If $$M=\begin{pmatrix} a & b \\ b & c \end{pmatrix}.$$

Then $\lambda+ \lambda ' = a+c$ and $\lambda \lambda ' = ac-b^2$ and $$-2a+3b =10$$ $$-2b+3c =-15$$

Let $b=6t$ and $\lambda ' = -5$ then $$a= 9t-5$$ $$c= 4t-5$$

so we have $\lambda = 13t-5$. Now we see that your matrix is not uniqely determined: $$M=\begin{pmatrix} 9t-5 & 6t \\ 6t & 4t-5 \end{pmatrix}.$$

Answer 3

Your solution and reasoning are correct. Every $2\times2$ symmetric matrix has a pair of orthogonal eigenvectors. Thus, having one of the two eigenvectors specifies the other, as in two dimensions there are only two orthogonal directions.

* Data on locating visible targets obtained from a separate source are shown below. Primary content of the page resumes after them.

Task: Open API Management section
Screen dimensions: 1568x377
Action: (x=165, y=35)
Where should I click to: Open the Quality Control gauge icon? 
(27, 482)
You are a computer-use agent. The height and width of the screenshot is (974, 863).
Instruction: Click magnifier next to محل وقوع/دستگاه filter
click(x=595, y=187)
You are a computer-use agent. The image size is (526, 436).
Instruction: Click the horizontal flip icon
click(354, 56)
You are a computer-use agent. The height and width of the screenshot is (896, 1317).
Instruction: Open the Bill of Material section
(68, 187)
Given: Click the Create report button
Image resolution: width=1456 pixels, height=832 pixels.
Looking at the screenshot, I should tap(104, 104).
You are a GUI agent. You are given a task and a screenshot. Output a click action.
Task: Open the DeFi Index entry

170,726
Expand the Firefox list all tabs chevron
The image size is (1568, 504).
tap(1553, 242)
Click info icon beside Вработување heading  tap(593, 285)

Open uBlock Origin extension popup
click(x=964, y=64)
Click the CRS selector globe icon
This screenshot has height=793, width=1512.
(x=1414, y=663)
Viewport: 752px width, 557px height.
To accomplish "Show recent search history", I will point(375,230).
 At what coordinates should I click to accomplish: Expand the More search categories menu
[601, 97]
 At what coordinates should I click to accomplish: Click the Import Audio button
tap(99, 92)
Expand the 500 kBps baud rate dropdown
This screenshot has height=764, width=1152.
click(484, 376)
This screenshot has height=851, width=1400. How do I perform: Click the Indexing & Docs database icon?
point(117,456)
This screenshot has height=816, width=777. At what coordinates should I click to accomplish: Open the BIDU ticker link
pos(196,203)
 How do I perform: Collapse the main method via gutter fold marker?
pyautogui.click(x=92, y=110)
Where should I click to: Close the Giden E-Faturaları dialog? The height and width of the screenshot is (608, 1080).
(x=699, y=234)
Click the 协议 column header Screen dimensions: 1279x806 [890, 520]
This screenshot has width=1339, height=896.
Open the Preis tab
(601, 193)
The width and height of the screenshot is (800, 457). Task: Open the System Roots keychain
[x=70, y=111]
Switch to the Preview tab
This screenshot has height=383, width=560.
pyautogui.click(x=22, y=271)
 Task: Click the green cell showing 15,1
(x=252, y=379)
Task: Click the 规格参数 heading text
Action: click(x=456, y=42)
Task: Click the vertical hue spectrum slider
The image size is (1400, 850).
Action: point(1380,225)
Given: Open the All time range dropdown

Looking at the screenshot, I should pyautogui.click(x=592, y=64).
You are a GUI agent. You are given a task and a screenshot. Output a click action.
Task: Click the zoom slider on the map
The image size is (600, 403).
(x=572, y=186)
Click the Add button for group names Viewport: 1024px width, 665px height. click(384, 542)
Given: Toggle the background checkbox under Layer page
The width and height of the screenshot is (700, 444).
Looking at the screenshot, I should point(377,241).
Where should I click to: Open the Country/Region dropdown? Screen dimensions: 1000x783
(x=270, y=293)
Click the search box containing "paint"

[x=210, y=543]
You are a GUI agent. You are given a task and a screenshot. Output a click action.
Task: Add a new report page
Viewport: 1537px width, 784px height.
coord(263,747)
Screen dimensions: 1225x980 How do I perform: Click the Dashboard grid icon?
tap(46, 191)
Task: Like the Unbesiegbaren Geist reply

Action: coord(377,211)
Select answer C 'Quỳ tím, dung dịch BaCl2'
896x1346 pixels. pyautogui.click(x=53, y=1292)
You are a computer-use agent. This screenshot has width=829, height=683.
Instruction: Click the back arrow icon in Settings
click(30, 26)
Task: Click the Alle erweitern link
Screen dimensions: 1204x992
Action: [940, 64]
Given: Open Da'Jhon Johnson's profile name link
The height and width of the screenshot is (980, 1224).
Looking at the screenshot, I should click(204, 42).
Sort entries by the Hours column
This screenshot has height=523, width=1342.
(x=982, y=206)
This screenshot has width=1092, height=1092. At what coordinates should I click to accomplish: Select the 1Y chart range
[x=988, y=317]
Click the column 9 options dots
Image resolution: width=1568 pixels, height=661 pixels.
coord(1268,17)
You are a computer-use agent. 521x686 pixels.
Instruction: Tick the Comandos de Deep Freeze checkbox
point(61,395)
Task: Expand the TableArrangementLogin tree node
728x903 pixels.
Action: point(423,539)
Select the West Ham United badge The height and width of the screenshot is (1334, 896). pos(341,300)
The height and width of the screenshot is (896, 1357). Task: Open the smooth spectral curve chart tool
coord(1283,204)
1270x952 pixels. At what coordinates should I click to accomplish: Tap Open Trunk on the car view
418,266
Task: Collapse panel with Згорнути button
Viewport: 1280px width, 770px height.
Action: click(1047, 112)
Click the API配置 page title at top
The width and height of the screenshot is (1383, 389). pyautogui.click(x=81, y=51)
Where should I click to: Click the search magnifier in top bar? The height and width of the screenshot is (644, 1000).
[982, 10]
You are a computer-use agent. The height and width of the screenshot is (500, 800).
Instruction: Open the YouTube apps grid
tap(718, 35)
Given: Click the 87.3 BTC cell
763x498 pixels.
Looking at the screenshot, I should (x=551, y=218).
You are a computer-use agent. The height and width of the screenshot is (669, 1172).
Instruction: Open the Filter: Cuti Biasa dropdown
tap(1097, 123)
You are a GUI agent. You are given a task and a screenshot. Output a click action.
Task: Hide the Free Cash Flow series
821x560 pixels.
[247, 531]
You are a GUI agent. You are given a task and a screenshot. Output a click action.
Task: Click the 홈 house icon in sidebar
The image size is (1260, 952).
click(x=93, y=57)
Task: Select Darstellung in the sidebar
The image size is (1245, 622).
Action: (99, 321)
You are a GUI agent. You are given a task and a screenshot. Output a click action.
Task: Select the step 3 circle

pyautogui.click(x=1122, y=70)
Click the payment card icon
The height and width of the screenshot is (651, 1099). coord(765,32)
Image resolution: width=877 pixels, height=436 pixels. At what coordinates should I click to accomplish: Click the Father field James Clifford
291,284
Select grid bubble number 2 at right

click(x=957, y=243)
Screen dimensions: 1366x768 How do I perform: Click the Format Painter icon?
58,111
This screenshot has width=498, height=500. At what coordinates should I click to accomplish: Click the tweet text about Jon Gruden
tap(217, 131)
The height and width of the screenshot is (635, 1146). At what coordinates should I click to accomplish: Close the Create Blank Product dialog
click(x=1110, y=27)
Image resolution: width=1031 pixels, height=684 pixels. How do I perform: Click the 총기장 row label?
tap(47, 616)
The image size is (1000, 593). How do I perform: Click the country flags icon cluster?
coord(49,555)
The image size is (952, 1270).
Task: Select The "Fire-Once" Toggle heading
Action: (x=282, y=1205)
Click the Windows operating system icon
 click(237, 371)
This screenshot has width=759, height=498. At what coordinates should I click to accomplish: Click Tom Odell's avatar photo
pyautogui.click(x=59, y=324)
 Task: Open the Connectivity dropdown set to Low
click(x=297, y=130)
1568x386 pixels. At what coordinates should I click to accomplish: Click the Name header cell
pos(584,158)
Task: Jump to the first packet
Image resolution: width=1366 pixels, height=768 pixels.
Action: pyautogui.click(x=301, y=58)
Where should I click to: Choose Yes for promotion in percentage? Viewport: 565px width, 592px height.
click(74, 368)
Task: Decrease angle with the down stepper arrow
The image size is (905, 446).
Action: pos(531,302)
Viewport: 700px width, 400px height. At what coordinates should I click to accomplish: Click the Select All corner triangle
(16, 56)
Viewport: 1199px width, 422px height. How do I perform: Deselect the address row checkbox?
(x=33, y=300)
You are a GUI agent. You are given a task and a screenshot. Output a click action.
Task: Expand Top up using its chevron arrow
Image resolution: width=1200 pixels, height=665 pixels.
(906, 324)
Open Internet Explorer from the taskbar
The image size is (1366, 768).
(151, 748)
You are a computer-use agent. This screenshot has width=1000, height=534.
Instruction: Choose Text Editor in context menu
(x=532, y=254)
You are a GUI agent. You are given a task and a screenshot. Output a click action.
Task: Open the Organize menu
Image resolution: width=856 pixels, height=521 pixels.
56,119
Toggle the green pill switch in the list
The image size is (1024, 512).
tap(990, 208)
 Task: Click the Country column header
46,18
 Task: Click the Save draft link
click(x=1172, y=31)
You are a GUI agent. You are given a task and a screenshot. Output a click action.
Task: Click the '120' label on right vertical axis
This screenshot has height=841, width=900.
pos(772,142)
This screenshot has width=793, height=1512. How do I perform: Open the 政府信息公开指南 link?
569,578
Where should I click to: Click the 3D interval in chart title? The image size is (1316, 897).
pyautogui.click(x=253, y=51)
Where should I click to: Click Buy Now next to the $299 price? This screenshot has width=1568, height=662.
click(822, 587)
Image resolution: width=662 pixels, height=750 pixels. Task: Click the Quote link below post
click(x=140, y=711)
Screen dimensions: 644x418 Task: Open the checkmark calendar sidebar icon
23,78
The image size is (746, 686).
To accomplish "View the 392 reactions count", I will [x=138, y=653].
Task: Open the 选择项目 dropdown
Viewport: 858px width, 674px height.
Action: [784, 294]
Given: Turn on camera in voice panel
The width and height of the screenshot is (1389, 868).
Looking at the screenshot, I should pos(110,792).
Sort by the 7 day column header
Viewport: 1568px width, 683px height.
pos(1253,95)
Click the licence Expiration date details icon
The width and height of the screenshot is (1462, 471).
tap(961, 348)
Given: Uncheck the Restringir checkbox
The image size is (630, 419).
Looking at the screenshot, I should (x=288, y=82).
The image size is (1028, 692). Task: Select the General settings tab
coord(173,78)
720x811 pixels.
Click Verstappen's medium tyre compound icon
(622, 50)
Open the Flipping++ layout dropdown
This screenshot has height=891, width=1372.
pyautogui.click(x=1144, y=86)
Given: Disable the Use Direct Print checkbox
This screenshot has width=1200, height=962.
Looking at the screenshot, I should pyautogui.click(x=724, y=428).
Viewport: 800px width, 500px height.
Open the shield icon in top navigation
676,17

If you want to see this algebraically, it follows from \begin{multline} \left[\begin{matrix} a & b \\ b & c\end{matrix}\right]\left[\begin{matrix} x \\ y\end{matrix}\right] = \lambda_1 \left[\begin{matrix} x \\ y\end{matrix}\right]\Longrightarrow\begin{matrix}a x + b y = \lambda_1 x \\ b x + c y = \lambda_1 y\end{matrix}\Longrightarrow\begin{matrix} (c-\lambda_1)y + b x =0 \\ -b y +(\lambda_1 - a)x = 0\end{matrix} \\ \Longrightarrow\begin{matrix} -(a - a - c + \lambda_1)y + b x =0 \\ -b y +(c - c + \lambda_1 - a)x = 0\end{matrix}\Longrightarrow\begin{matrix} -ay + b x = -(a+c-\lambda_1)y \\ -b y +c x = (a + c -\lambda_1) x \end{matrix}\\\Longrightarrow\left[\begin{matrix} a & b \\ b & c\end{matrix}\right]\left[\begin{matrix} -y \\ x\end{matrix}\right]=(a + c - \lambda_1) \left[\begin{matrix} -y \\ x\end{matrix}\right]. \end{multline}